I was raised in a strict Catholic family and my childhood was spent going to school, church and working on our small farm. When I was 16 I went to my very first disco and fell madly in love with a charming boy. But as my parents forbade me from seeing him again, that meeting was our first and last, until I finished school and started working as a teacher.
With my new freedom I started dating the boy from the disco and the crazy love I felt was as strong as ever. We married, much to my family’s dismay, and soon after I began to understand why.
My rose coloured glasses faded to clear and those traits I had previously seen as roguish charm, turned out to be nothing more than aggression and vulgarity. Instead of being a happy drinker who made me laugh, an angry, violent alcoholic appeared. After our son was born his hostility increased so I divorced him and created my own life, working, studying and performing as a lead singer in a successful music group.

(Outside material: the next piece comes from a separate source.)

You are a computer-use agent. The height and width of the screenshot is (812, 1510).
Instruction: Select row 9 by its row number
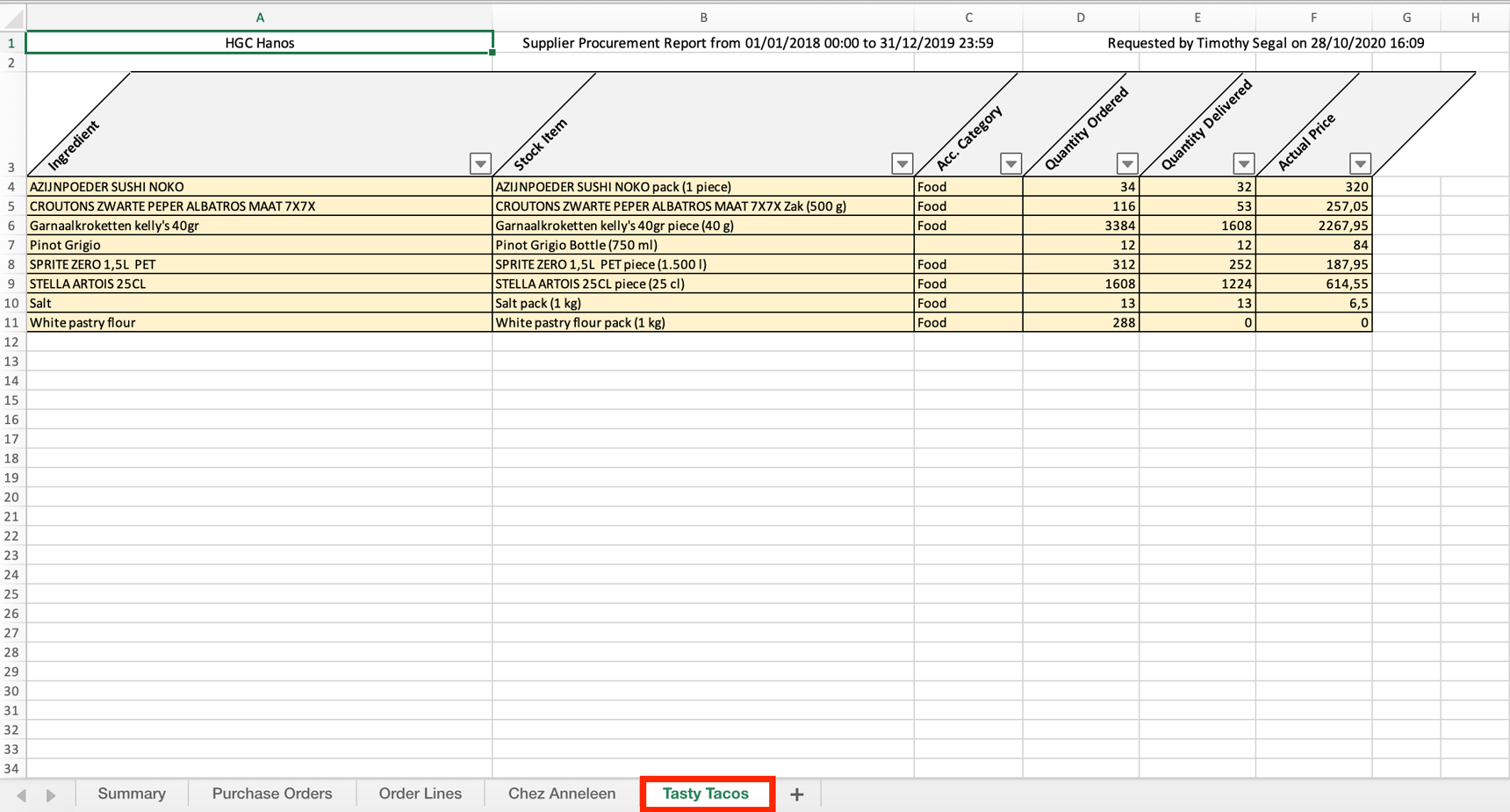12,284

But after eight years he reappeared, sober and full of good intentions and my initial attraction to him resurfaced. My guard fell and I allowed him back in. All was well at first; he started a business and we had four more children together. But a new addiction was growing inside him: gambling. The gambling reignited the drinking and before I knew it, the children and I were starving while he was stealing money from his business, drinking it away at the pub. Ultimately the business he had worked so hard to build bankrupted and when I caught him trying to sell my property behind my back it was the last straw. I left, this time for good, bought a new apartment and moved in with my mother and my boys.
After years in an environment that was bad for my children I wanted to make up for the poverty, abuse and trauma. The guilt I felt led me to overcompensate by allowing them freedom, being lax with discipline and showering them with gifts. I worked two jobs to fund my children’s comfort and new lifestyle.
During this time we were hit with a series of health shocks: the doctors diagnosed my third son with learning difficulties, my fourth son with epilepsy and my mother with Alzheimer‘s. While caring for my mum and investing time helping my intellectually challenged son, I took my eyes off my other children.
They started to misbehave and as they grew older their behaviour worsened to the point where they were recognised local delinquents; selling drugs, damaging property, getting into violent altercations. I tried to set them on the right path, spoke to them about the risks and potential consequences of their actions and even took them to a live-in facility for drug addicted children so they could see what lay ahead if they didn’t change.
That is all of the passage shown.